**Exercise aim**.
Nothing outside the range is to be copied. From the entries below, reproduce exactly the lines starting at the one with "Instruction: Click the" and ending at the one with "1080x501 pixels. Task: Click", without pictures.

**Data for review**.
• • • • • • •
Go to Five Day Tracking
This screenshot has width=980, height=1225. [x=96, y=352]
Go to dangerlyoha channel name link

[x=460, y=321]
• • • • • • •
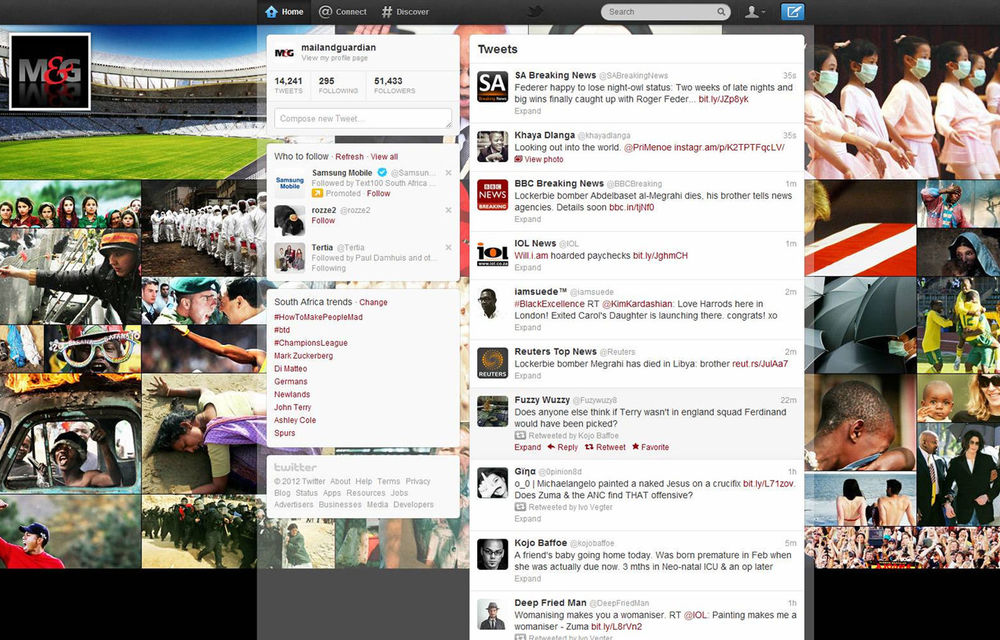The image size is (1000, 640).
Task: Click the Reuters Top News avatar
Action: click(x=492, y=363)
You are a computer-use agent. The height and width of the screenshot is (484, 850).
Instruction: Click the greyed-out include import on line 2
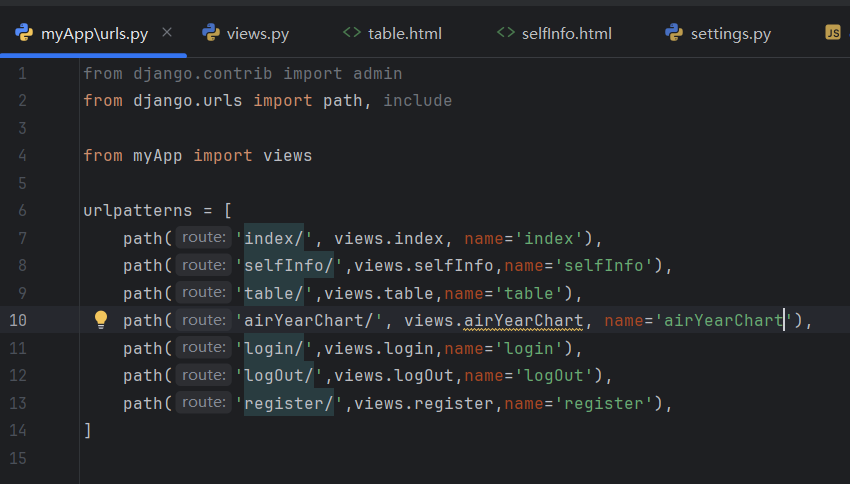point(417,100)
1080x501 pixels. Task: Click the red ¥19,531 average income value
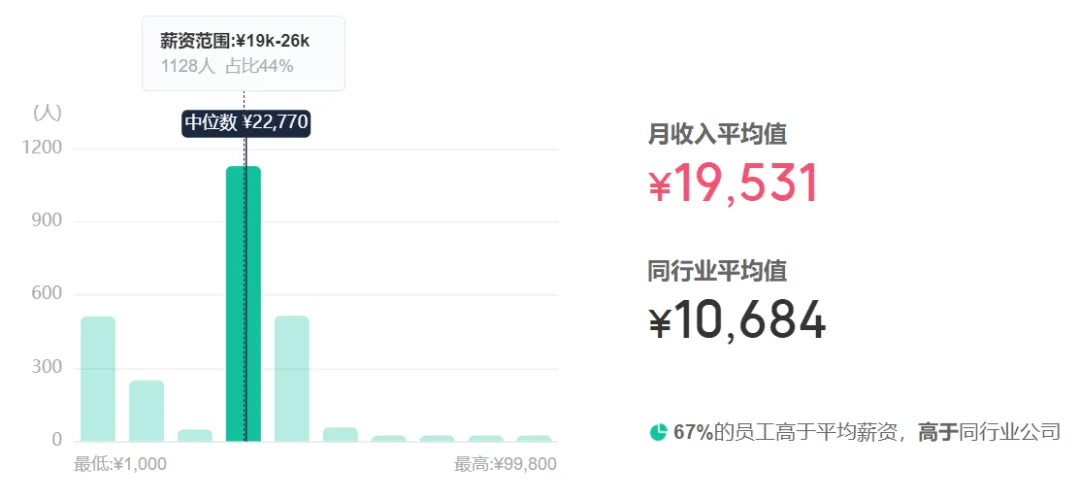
• • • • • • •
**Result**.
Instruction: Click the greyed-out include import on line 2
point(417,100)
1080x501 pixels. Task: Click the red ¥19,531 average income value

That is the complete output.